My parents said they wanted me, or thought they did.  But their reasons centered around themselves and their needs.  They wanted the experience of having a child, for they had been told it would bring them fulfillment and great joy.  It was what married people did back then.  They fantasized that a tiny baby would suddenly give meaning to their life and fill every void they had ever felt in their heart and soul.  I was intended to be the rainbow after the storm.  I was meant to make all their dreams come true, like a magic wand in a fairy tale with a happy ending.

Thus, they didn’t know what to do with me when reality and I finally arrived.  I wasn’t supposed to be a burden.  I was created to lighten their load, to make them blissful and content.  But they didn’t feel bliss, or even happiness as they held me that first day shortly after birth.  They felt overwhelmed.  I was tiny and demanding and they didn’t even know how to pick me up or hold me without my head flopping about.  They quickly put me back in the incubator and stood staring at me, wondering what they had gotten themselves into.  As I lay helplessly screaming and kicking tiny fists and feet, they began to consider that they had made a mistake.  I needed them.  Needed things from them.  This was not at all what they had expected.  This was not what they had planned.

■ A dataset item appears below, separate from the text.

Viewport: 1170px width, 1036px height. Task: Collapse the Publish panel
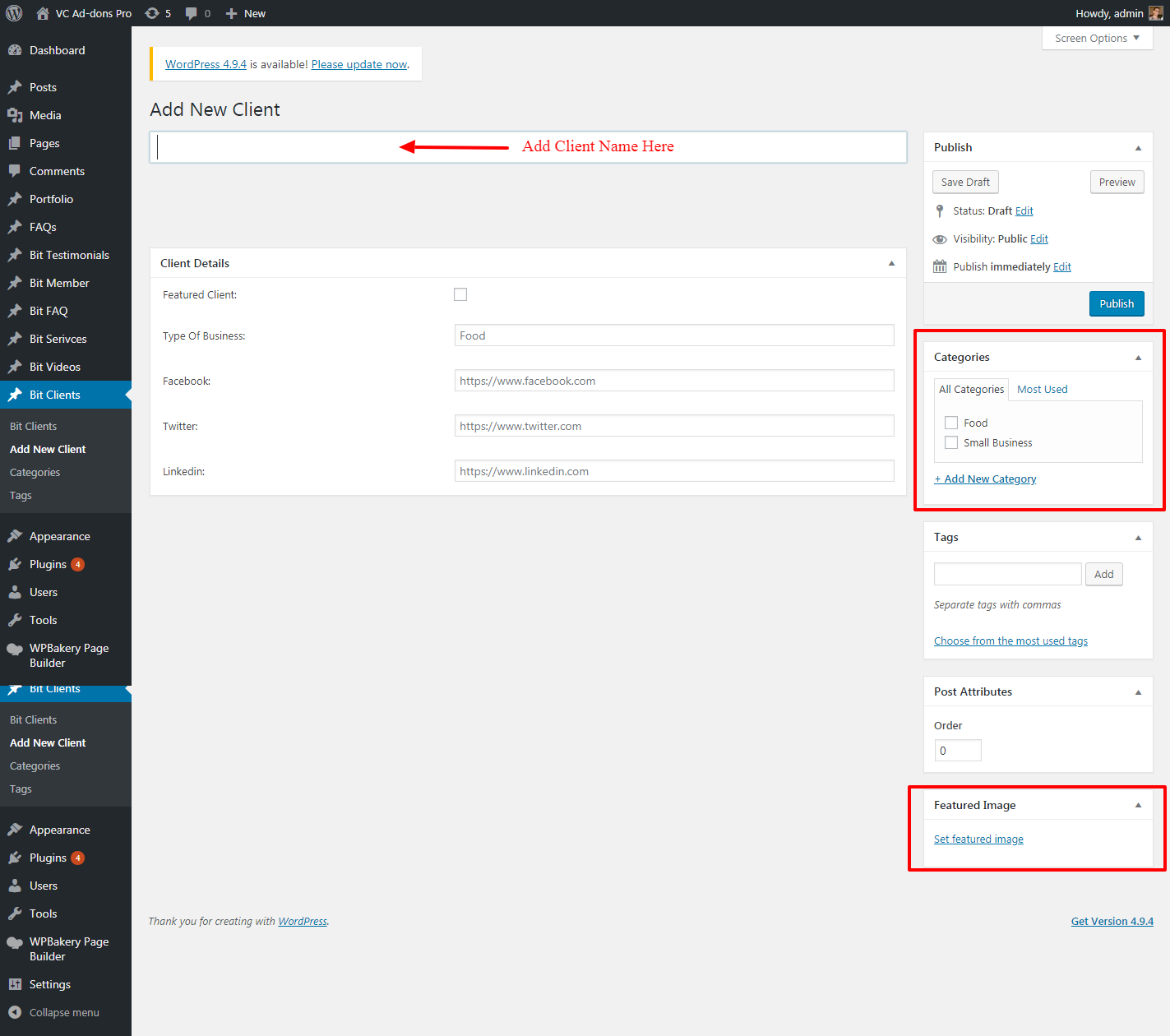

No wonder it took a couple of weeks for them to name me.  They were probably trying to decide if they wanted to give me back.

In a flash, with my birth, the shadows came.  Shadows and clouds covering the light.  They blamed me for the clouds.  For not chasing them away.  For not bringing sunshine and rainbows.  And perhaps they were right to hold me responsible.  For shadows have certainly followed and haunted me throughout my life.  They have trailed me wherever I have traveled.  I have never been able to leave myself…or them…behind.

I was born to be used, and use me they did, again and again, in every way and in every form possible.  By the time I was in grade school, the shadows no longer wrapped themselves around me.  They covered me like skin.  They were inside of me.  Part of me.  Cells and molecules.   My DNA.

They ate me for breakfast.  Became one with the air I breathed.  The inky, obscure blackness I lived in became the blood that pulsed through my veins.  It was all I knew.  It became who I was.

I grew in the darkness; was raised in the shadows.  Not the darkness of a loving womb.  Not even that of a womb done with its job, spitting me out because this is how life begins.  This darkness left me cold, empty and defenseless, having to find my way as best I could.  This darkness damaged me deeply.  Hid the sun and stole all of my hope.  I lived very small.  Cloaked in silence, wrapped in gloom.  Doing my best to survive in a hostile, lonely and dangerous world.

I was born into the arms of the shadows, suckled at their inky breast.  They fed me emptiness, pain and sadness.  Laughed when I was abused.  I have lived in their gloom and there I remain.  Still longing for warmth, for light, for love, but lost in the darkness waiting for a happy ending, just as my parents foolishly did.  A happy ending that, like me, will never come to see the light of day.